Prompt 1 -
According to the work-life balance article, why is work-life balance important? Answer in one to three sentences.
Prompt 2 -
Return the passage of the work-life balance article from "Each time I" up to and including "time and heartache.".

Document section -
******

Tips For Work-Life Balance In Your Relationship

Tips for a work-life balance.

Each time I get asked about tips for work-life balance, I feel my imposter syndrome kick into high gear. When I worked a traditional 9-5, the last thing I had was a work-life balance. I gave my job my all, and that's where I made a mistake. I was burnt out and miserable. Too exhausted to be effective at work or in my personal relationships, I felt like a failure. Since then, I've learned some tips for a better work-life balance that will spare you a lot of time and heartache. 

Why is work-life balance important?

Not surprisingly, one study found that workplaces that are increasingly demanding your time can negatively impact your well-being. "Employees who had supervisors expecting them to respond to work messages after work, compared to groups who did not, reported higher levels of psychological distress (70.4% compared to 45.2%)." 

I personally experienced fatigue, stress, anxiety, poor sleep habits, weight gain, and depression. It wasn't until I took a step back to look at the bigger picture that I felt equipped to change my life and reprioritize myself. There are tangible steps to manage a demanding job and its impact on your and your loved ones.

******

Saved entries -
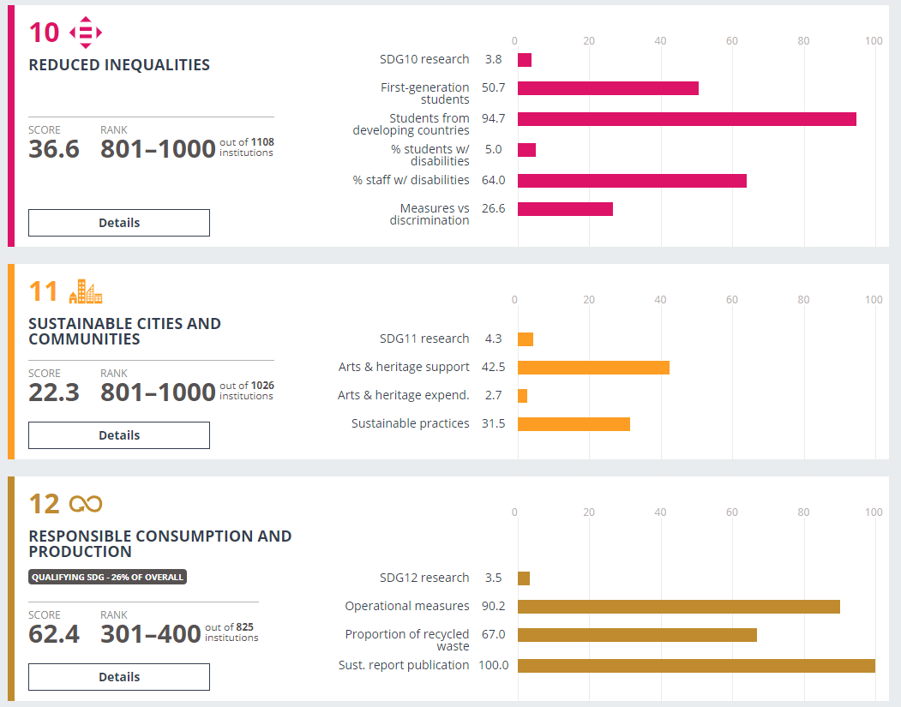Viewport: 901px width, 707px height.
Task: Click the Students from developing countries bar
Action: pos(686,119)
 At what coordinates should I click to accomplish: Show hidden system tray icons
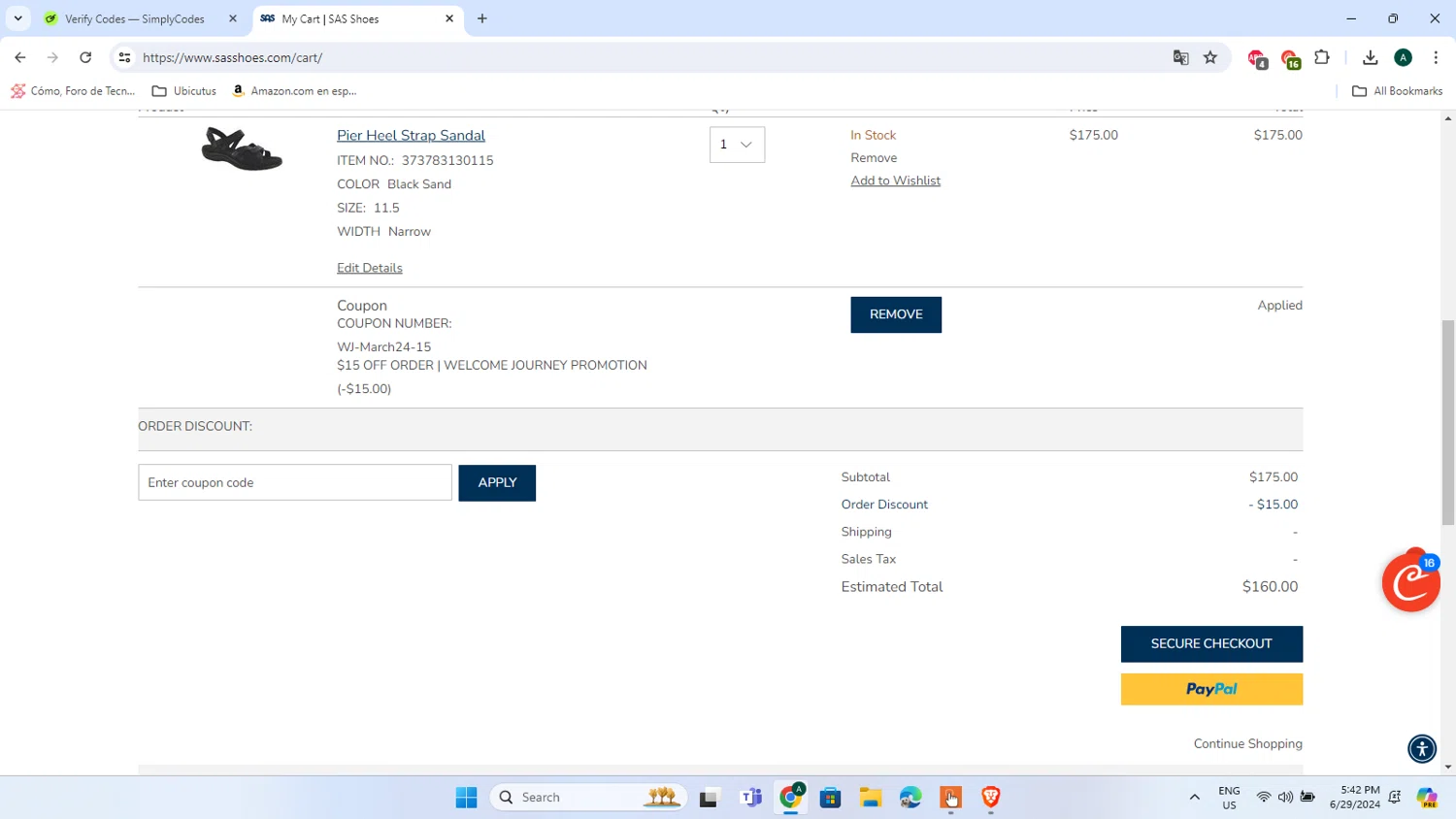[1194, 797]
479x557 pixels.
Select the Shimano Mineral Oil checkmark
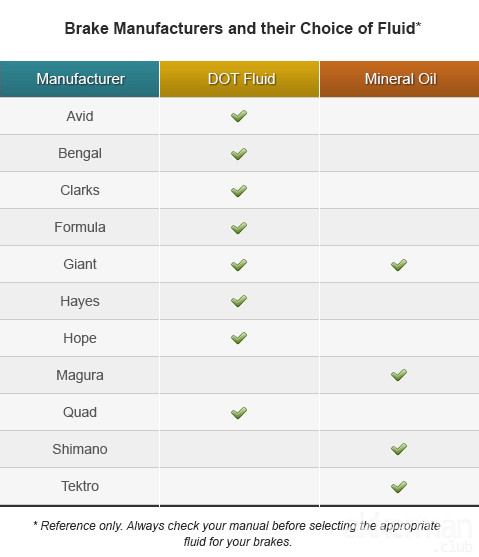pyautogui.click(x=399, y=449)
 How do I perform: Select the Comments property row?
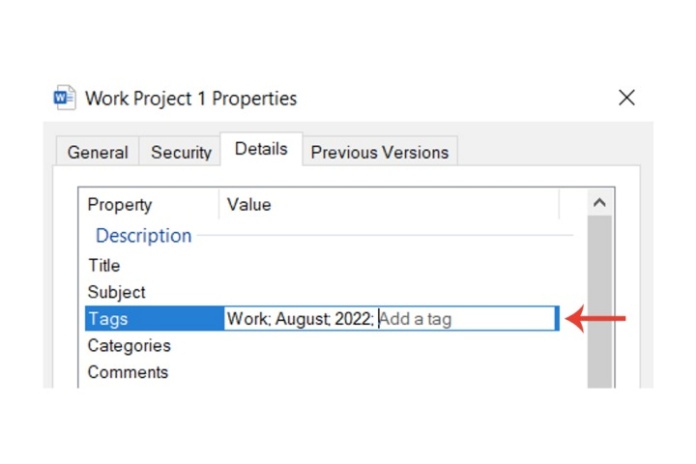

******

Correct output 1 -
A study found that workplaces demanding more of employees' time can harm their well-being. Employees whose supervisors expected them to answer work messages after hours reported more psychological distress than those whose supervisors did not (70.4% compared to 45.2%).

Correct output 2 -
Each time I get asked about tips for work-life balance, I feel my imposter syndrome kick into high gear. When I worked a traditional 9-5, the last thing I had was a work-life balance. I gave my job my all, and that's where I made a mistake. I was burnt out and miserable. Too exhausted to be effective at work or in my personal relationships, I felt like a failure. Since then, I've learned some tips for a better work-life balance that will spare you a lot of time and heartache.